In child development, there is something called Object Permanency. It is the child’s ability to grasp that even though they cannot see an object (such as a parent), they still exist. Until this ability is mastered, if the child cannot see their parent, then they don’t exist and the child goes into distress. However, this milestone is achieved as they grow and they become secure in the fact that even though they cannot see a parent, they still exist and are there for them. In many ways this applies to us and our relationship with God. Many struggle with this spiritually. We may have not matured enough spiritually to realize that even though we cannot physically see God that He nonetheless exists. Indeed, as this world becomes more distorted, we very much need to make sure we have mastered this ability.

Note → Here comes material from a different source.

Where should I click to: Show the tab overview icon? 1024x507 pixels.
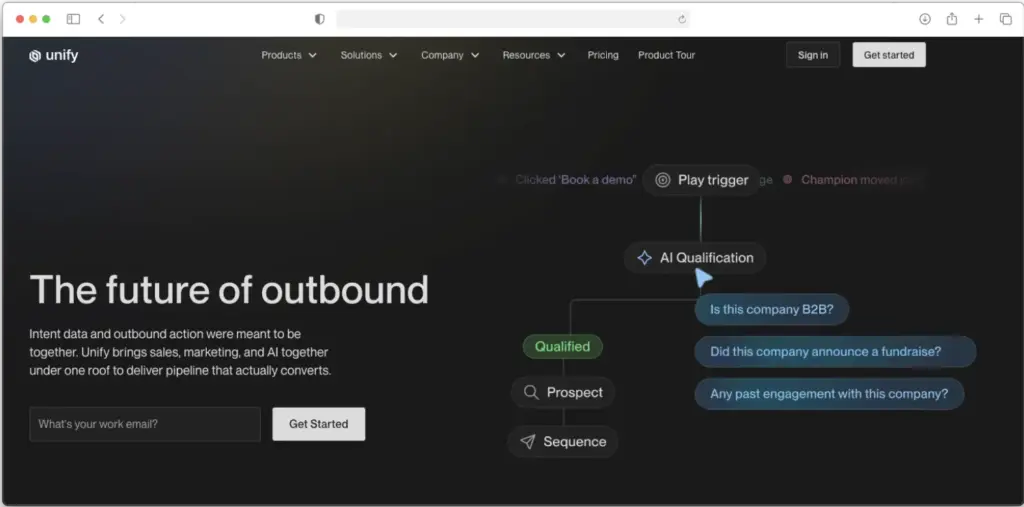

This leads us to the question; do we understand how God takes care of us? Many of us have great misconceptions about this. God has provided for us by being the “book-ends” to our lives. He is the alpha and the Omega, the beginning and the end. We know God as the creator of all, that we have been given life in this world, and we know that God has our departure from this world and what comes after covered. He does not provide for us by controlling everything that occurs in-between. Our lives that occur in between those “book-ends” are very influenced by the free-will of others and indeed our own. We need to accept responsibility for this and be confident that we have not been abandoned in this troubled world. Yes- there is pain in the days and time in between those “book-ends”. It is precisely in that time and space that many get tripped up so to speak and lose faith. However, in essence God is telling us, “I need you to trust me on this, in the end everything will be okay, there will be times of stress and uncertainty, but if you stay with Me, there will be something so joyful and full that it will wipe out the significance of any earthly suffering that you have experienced”.

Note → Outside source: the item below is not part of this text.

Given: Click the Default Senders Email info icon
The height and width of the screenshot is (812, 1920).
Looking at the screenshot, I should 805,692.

When we are in the midst of this world, our lives and our small number of years seem so great and significant, but what are they really in the face of eternity with God? However, even in those days in between the beginning and end, God has not abandoned us. He is there watching, listening, and even intervening when it is helpful for us and without overriding free-will. The Holy Spirit is everywhere present, yet we often pay no attention to nor seek the Holy Spirit, and we then claim no trace of God can be found in this world. If we can come to terms with these truths, then we might not feel so betrayed and disillusioned when unexpected painful events occur.
So, God is there for us like the parent of an anxious child. Many parents can relate to having to send their kids off to something that they are fearful about. Their knowledge is limited, however ours as parents is not so limited. We know what they do not and we urge them forward even though they are afraid. We cannot save them from all discomfort. Inevitably they will have to feel some pain, fear, and disappointment. However, through all of it, we have not abandoned them, we are present and watching, and providing comfort. We accept this quite readily in our own parenting, let us apply this to God’s parenting of us, in this world in which we must go forward.